The private insurance sector was jubilant Thursday after Finance Minister Arun Jaitley proposed raising the foreign direct investment (FDI) cap to 49 percent.
"The Insurance sector is investment-starved. Several segments of the Insurance sector need an expansion. The composite cap in the Insurance sector is proposed to be increased up to 49 percent from the current level of 26 percent, with full Indian management and control, through the FIPB route," Jaitley said presenting his maiden budget in parliament.
"We are happy at the finance minister's announcement. Increasing the FDI limit to 49 percent will have a positive cascading effect on increasing household savings levels, fresh investment, new employment, insurance penetration and others," V. Manickam, secretary general, Life Insurance Council of India, told IANS.
Hike in the FDI limit has been the long standing demand of the private insurance companies in India.
India opened up the insurance sector for private players in 2000, setting the cap on FDI at 26 percent.
According to Manickam, the government's move would attract more foreign players to enter the Indian market where the population of uninsured is around 50 crore.
"With this move, we expect the sector to receive fresh capital infusion of around Rs.50,000 crore by 2020. The number of life insurance branch offices will go up from 10,000 to 30,000. The number of employees will go up to around 500,000 from the current 200,000," Manickam said.

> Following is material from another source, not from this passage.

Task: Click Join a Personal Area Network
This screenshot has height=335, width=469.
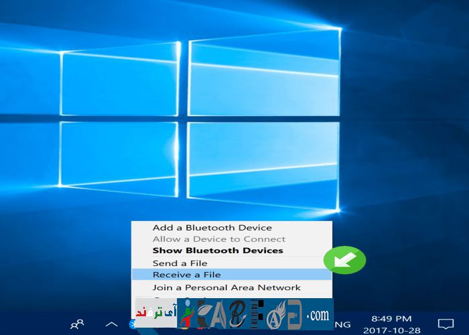Action: point(226,287)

He said the life insurance sector is expected to log a compounded annual growth rate (CAGR) of around 15 percent which in turn would attract new investment.
According to him, the number of agents selling life insurance policies will go up to four million from the present levels of around two million.
Along with the growth of the life insurance sector, the household savings would also grow 40 percent from the current 30 percent, he added.
According to Manickam, some life insurers may also come out with initial public offering in five/six years time.
Queried about the possibility of mergers and acquisitions happening in the sector with the entry of new players following the FDI limit hike, he said: "Such things can also happen. It cannot be ruled out."
An industry expert told IANS preferring anonymity that the hike in FDI limit would basically help the life insurance sector rather than the non-life sector which has now stabilised.
For the life insurance sector only one issue has been addressed now. The other major issue that has to be addressed is converting banks selling insurance policies as agents into insurance brokers so that they can sell policies of several insurers.